● **INSTRUCTIONS TO FOLLOW**
From the material below, copy every line in which the word "width" occurs.

● **PROVIDED RECORDS**

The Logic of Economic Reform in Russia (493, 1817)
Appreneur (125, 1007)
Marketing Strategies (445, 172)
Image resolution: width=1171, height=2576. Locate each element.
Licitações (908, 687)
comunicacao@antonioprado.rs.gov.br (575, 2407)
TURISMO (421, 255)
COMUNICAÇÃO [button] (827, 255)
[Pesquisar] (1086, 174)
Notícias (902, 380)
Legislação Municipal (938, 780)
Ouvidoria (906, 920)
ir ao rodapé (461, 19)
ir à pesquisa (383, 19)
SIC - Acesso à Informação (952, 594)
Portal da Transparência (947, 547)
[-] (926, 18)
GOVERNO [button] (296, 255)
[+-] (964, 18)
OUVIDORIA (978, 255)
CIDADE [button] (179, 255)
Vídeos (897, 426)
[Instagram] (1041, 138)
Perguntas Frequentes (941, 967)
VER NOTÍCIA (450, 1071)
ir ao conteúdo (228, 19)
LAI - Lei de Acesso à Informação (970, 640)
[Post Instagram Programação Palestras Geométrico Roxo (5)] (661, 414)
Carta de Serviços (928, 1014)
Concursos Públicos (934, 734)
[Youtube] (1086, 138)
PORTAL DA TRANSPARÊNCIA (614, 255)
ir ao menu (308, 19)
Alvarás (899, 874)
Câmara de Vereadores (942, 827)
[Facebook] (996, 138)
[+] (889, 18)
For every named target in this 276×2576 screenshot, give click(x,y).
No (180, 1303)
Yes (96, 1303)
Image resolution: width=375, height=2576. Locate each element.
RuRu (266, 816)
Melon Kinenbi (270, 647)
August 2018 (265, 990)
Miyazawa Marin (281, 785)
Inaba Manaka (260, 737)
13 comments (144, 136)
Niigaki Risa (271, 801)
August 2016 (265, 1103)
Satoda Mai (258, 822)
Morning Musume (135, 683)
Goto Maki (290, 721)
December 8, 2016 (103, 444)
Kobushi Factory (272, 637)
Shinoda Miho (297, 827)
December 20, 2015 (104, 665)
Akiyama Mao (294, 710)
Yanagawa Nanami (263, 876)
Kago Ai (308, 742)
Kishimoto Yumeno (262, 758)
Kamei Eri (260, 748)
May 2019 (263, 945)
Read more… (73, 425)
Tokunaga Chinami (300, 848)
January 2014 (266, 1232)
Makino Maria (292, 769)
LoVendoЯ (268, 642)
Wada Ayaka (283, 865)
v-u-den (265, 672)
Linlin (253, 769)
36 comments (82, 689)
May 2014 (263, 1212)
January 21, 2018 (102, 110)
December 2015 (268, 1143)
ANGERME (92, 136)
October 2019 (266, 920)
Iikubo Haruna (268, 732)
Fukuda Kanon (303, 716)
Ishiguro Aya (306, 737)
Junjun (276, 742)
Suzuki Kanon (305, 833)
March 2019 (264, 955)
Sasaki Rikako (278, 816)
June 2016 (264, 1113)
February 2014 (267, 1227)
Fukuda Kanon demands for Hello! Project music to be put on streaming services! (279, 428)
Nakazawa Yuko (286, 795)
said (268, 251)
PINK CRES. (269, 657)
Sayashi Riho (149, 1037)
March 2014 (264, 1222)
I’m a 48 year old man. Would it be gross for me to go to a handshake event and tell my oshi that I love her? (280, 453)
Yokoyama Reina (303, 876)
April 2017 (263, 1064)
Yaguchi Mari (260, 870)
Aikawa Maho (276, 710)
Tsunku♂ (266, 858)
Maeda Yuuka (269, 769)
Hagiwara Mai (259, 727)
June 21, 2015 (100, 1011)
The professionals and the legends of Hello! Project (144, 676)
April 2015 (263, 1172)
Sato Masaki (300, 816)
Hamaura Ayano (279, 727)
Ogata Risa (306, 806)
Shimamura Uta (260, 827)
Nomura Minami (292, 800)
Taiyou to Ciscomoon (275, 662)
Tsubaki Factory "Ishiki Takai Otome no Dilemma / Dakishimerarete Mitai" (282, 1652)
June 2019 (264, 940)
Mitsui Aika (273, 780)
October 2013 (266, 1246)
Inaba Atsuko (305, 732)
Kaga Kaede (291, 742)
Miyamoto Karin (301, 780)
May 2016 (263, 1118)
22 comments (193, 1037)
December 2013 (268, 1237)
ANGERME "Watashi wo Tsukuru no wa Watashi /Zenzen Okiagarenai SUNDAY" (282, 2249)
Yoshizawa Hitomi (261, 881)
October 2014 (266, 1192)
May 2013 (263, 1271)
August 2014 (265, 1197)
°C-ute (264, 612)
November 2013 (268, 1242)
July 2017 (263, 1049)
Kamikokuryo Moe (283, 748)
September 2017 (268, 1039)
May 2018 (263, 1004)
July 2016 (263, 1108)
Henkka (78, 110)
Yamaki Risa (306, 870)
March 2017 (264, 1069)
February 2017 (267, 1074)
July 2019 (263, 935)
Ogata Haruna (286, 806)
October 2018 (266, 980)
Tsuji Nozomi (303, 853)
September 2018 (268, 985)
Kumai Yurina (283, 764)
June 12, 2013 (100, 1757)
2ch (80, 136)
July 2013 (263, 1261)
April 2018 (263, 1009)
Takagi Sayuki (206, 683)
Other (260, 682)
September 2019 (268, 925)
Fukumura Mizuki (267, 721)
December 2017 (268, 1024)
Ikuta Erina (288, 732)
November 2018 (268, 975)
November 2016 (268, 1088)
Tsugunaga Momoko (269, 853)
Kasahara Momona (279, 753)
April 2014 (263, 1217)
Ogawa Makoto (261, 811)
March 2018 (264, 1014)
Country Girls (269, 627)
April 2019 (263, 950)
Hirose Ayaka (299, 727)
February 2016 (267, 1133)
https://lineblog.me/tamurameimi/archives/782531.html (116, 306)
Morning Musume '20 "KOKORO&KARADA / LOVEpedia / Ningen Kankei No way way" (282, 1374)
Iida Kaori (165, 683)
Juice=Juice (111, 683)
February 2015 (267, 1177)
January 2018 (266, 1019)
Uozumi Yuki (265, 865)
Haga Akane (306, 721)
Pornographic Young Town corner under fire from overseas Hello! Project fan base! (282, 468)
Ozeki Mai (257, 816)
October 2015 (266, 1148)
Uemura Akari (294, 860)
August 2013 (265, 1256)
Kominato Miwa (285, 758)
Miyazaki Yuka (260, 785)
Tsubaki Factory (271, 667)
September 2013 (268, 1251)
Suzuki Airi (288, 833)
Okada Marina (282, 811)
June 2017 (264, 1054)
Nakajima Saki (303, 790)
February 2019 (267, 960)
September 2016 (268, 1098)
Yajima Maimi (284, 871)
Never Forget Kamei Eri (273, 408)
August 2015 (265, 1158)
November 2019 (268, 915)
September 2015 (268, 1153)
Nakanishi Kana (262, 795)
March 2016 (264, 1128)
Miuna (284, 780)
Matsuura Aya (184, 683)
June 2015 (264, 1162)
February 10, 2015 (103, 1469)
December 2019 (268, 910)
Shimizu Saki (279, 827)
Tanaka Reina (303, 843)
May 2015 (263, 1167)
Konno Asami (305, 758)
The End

● **RESULT OF THE EXERCISE**
Image resolution: width=1171, height=2576. Locate each element.
Image resolution: width=375, height=2576. Locate each element.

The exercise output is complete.